====== ФРАГМЕНТ ДЛЯ ЧТЕНИЯ ======

В августе я совершенно случайно встретил Го у административного корпуса. Он шел медленной, полной достоинства походкой, свойственной китайским интеллигентам, в расстегнутом пальто из легкого синего драпа, выделяясь среди студенческой толпы. Неторопливо он рассказал, что и как я должен читать.

В сентябре я спросил у Ма, когда же возобновятся занятия.

— Занятия у вас будут, но преподавателя Го не будет, — сказал Ма. — Он не допущен более к преподаванию.

— В чем же он провинился? — стараясь быть как можно более спокойным, осведомился я.

— Занятия, которые он проводил с тобой, не имели ничего общего с идеями Мао Цзэ-дуна.

— Да, но Мао Цзэ-дун ничего не говорил о моем предмете, — возразил я.

— Ну и что же, что прямо не говорил. У нас сейчас главное — во всем исходить из идей Мао Цзэ-дуна и никогда не забывать о них. Го занимался с тобой по два, по три, по четыре часа и ни разу не вспоминал о председателе Мао!

— Ты говоришь это мне или уже успел высказать всем?

— Я заявил об этом на собрании факультета, — ответил Ма.

====== ИСХОДНЫЕ ДАННЫЕ ======

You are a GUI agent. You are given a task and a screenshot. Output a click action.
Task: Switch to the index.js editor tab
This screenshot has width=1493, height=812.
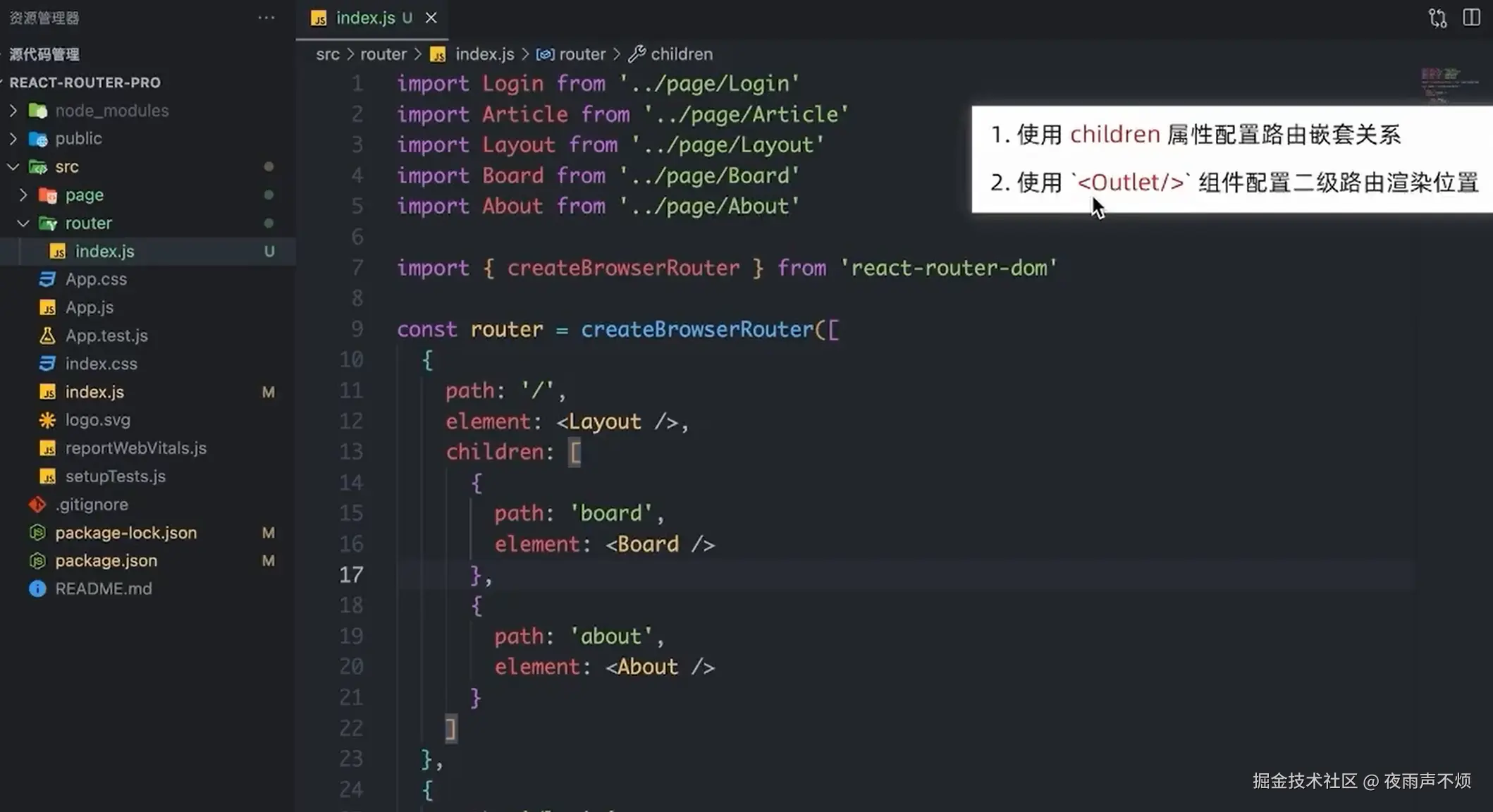click(x=365, y=18)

======

## ВАША ЗАДАЧА
Перепишите фрагмент о преподавателе Го от слов «В августе я» до слов «спокойным, осведомился я.» включительно, заменив «сентябре» на «октябре».

## ОТВЕТ НА ЗАДАНИЕ
В августе я совершенно случайно встретил Го у административного корпуса. Он шел медленной, полной достоинства походкой, свойственной китайским интеллигентам, в расстегнутом пальто из легкого синего драпа, выделяясь среди студенческой толпы. Неторопливо он рассказал, что и как я должен читать.

В октябре я спросил у Ма, когда же возобновятся занятия.

— Занятия у вас будут, но преподавателя Го не будет, — сказал Ма. — Он не допущен более к преподаванию.

— В чем же он провинился? — стараясь быть как можно более спокойным, осведомился я.